One of the most common conversations I have with Protestants has to do with unity. I am asked why Protestants are not permitted to receive the Eucharist in the Catholic Church, and why the Catholic Church does not allow Catholics to receive communion in Protestant services. I explain that the Eucharist is a sign of unity, and so because from the point of view of the Catholic Church, Protestants are in schism from the Church, therefore for Protestants to receive the Eucharist in the Catholic Church, or for Catholics to receive communion with Protestants, would be a lie.
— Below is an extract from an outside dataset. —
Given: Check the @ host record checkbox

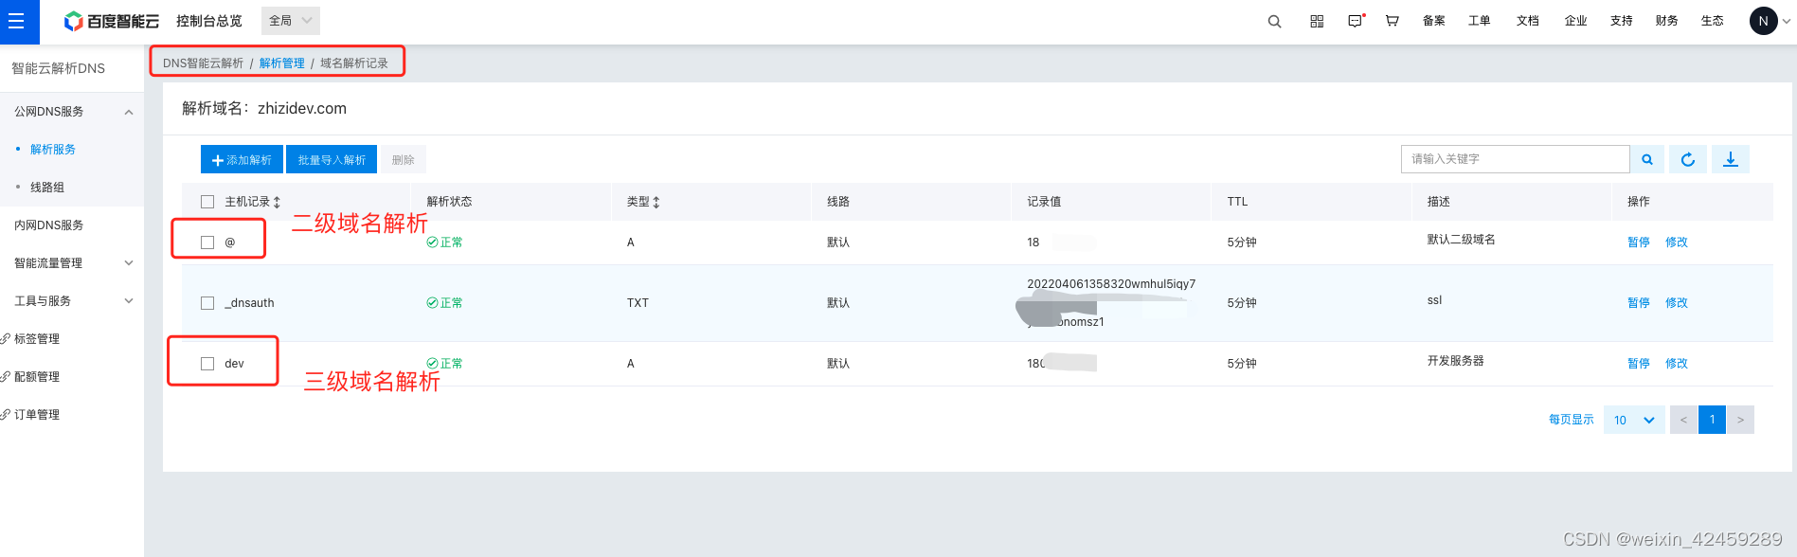Looking at the screenshot, I should tap(207, 243).
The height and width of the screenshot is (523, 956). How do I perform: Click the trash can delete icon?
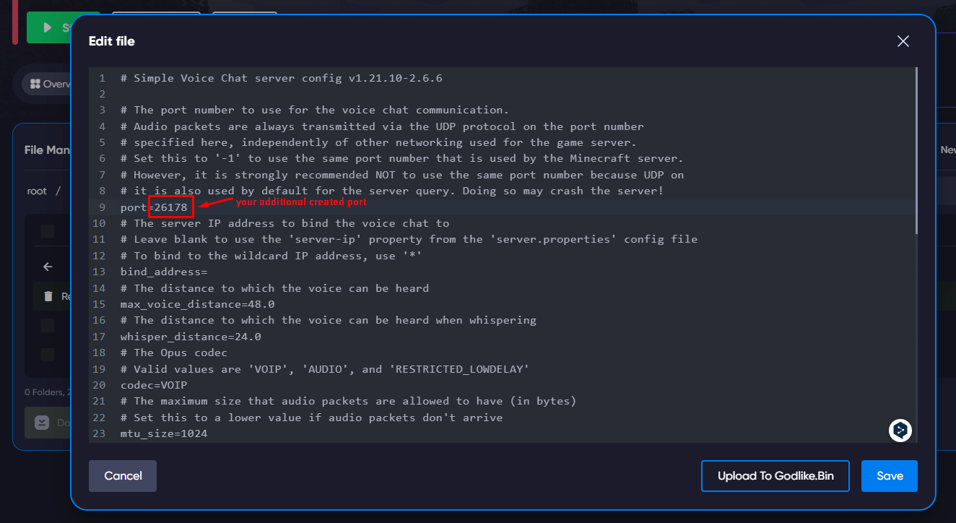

In response, the Protestant usually says that Protestants do not see themselves as being in schism or divided from Catholics, but that we are all united in Christ; we all love Jesus and share belief in the essentials of Christianity.

Go read the rest.  Althought the author is Catholic and believes the Protestant position (or positions) to be mistaken, I think his basic restatement of those positions is both perfectly fair and quite clear.   (A glass of wine with Taylor Marshall.)

I was reminded of this very idea again this past Sunday because of my peculiar double life.  As it was a day on which the middle gel’s youth choir was singing the Offeratory at RFEC, I had driven her over early for rehearsal as is my custom.  Sitting idly in one of the pews, I was approached by the newish associate rector and asked could I give a hand setting up the cross by the alter to be used for flowering by the children at the service.   Smiling quietly to myself, I of course jumped up and helped. 

This associate rector is one of those extremely eager types and also something of a chatterbox.  Also, because she’s new, I think she’s going out of her way to bond with as many of the parishioners as possible.  At any rate, as we talked, I let slip that I was, in fact, Catholic.  In response to her surprise, I gave her the penny-dreadful history of my conversion and the reasons for my still haunting RFEC. 

 At the end of my short and tactfully edited account, she put a bright, encouraging smile on her face and said, “Well, I think people’s personal faith journeys are just so very interesting!”

Now to be fair, I think I sandbagged the poor woman just a bit, which I really hadn’t meant to do, and she was in part just trying to come up with something nice to say.   But at the same time,  I could see what one might call the Protestant Unity wheels turning in her head:  To her, it didn’t especially matter what I called myself, on which “path” my “journey” took me or what form my worship takes, I’m still one of the family.

I don’t relate this in order to ridicule, but instead simply as my own illustration of the point made in the article about the wide gulf in understanding of the very concept of “unity” between Catholics and Protestants.